The strangest thing to me about our social tools and networks is how super-limited their feature-sets and philosophies have been in human terms.

It feels like designing a house entirely around the best use of new light-switch technology. How can we reinvent the bathmat???

It's weird.

https://erinkissane.com/all-this-unmobilized-love

Like, there are near-infinite and vastly more interesting ways to think about social systems and cultural patterns!

And the biggest recent departure from the deadly boring norm was literally "upload a picture, but only when your phone tells you to"

Anyway, this has obviously turned into my Main Thing for a minute, which is fine, I'll get back to bones later.

I linked to it in my most recent blog post, but reading @bkeegan & co's paper alongside a deep-ish dive on Ostrom has been really fruitful.
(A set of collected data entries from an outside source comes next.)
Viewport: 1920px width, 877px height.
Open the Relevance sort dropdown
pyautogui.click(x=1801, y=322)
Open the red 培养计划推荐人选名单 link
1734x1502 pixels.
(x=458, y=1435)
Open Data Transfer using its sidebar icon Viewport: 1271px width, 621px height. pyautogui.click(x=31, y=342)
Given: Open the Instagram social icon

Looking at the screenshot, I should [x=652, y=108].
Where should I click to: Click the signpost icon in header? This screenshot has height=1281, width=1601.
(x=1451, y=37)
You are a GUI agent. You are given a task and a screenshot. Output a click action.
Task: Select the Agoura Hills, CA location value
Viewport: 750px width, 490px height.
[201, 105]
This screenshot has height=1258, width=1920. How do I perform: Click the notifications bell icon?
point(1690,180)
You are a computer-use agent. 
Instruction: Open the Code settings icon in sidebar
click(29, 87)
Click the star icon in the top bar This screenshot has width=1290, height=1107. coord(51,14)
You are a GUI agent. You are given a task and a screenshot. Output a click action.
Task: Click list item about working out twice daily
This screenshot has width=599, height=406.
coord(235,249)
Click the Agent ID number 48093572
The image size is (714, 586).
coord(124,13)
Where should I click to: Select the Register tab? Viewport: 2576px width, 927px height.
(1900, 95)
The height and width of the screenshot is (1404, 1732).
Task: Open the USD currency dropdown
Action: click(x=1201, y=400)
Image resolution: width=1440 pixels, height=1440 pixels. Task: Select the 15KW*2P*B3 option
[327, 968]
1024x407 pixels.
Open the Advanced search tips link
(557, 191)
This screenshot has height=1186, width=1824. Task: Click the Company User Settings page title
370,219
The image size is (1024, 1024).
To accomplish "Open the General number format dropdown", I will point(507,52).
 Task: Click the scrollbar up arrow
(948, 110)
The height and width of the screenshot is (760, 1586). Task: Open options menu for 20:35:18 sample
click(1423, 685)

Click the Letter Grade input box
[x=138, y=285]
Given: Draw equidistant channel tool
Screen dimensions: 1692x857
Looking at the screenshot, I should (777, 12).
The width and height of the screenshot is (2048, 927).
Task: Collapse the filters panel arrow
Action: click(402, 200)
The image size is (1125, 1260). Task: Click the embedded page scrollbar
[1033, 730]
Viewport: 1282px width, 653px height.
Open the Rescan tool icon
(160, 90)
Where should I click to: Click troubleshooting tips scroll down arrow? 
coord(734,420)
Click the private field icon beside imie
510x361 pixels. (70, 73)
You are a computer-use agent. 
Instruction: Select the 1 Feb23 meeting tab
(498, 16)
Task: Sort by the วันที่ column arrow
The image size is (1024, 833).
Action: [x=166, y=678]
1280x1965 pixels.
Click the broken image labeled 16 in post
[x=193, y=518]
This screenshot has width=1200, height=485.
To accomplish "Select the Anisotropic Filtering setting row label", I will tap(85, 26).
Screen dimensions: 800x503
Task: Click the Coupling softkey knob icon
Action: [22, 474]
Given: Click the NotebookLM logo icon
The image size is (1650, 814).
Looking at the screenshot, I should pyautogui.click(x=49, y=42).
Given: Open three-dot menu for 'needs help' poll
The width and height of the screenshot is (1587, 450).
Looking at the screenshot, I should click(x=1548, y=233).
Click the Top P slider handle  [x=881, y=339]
"This Place Does What It Was Built For": Designing Digital Institutions for Participatory Change

https://dl.acm.org/doi/abs/10.1145/3359134

@kissane @bkeegan It's almost like people who only study tech/STEM without being adequately exposed to social sciences, literature, etc. end up being narrow without realizing they're narrow (unlike the reverse: all English majors realize they're bad at math).
@kissane
I'm a sucker for any mention of Ostrom. CLICK!
@bkeegan
@kissane i would be interested in discussing more about this -- i often find myself trying to relate digital social patterns with physical social analogies, and there are several terms in this paragraph i'm not familiar with and would like to hear more about. the conceptual space i'm working with currently has billboards, inviting people over to your home, and other things like that. it would be cool to have a glossary of such concepts and to expand on that glossary!

@kissane Thank you for articulating this. Big centralized systems monopolize innovation and experimentation.

I am optimistic about mastodon and the like because of the opportunity for alternative design approaches. Why does everything have to be in a *feed*?

I've been experimenting with browser extensions that use my corpus of thousands of bookmarks as a database to explore, ala stumbleupon.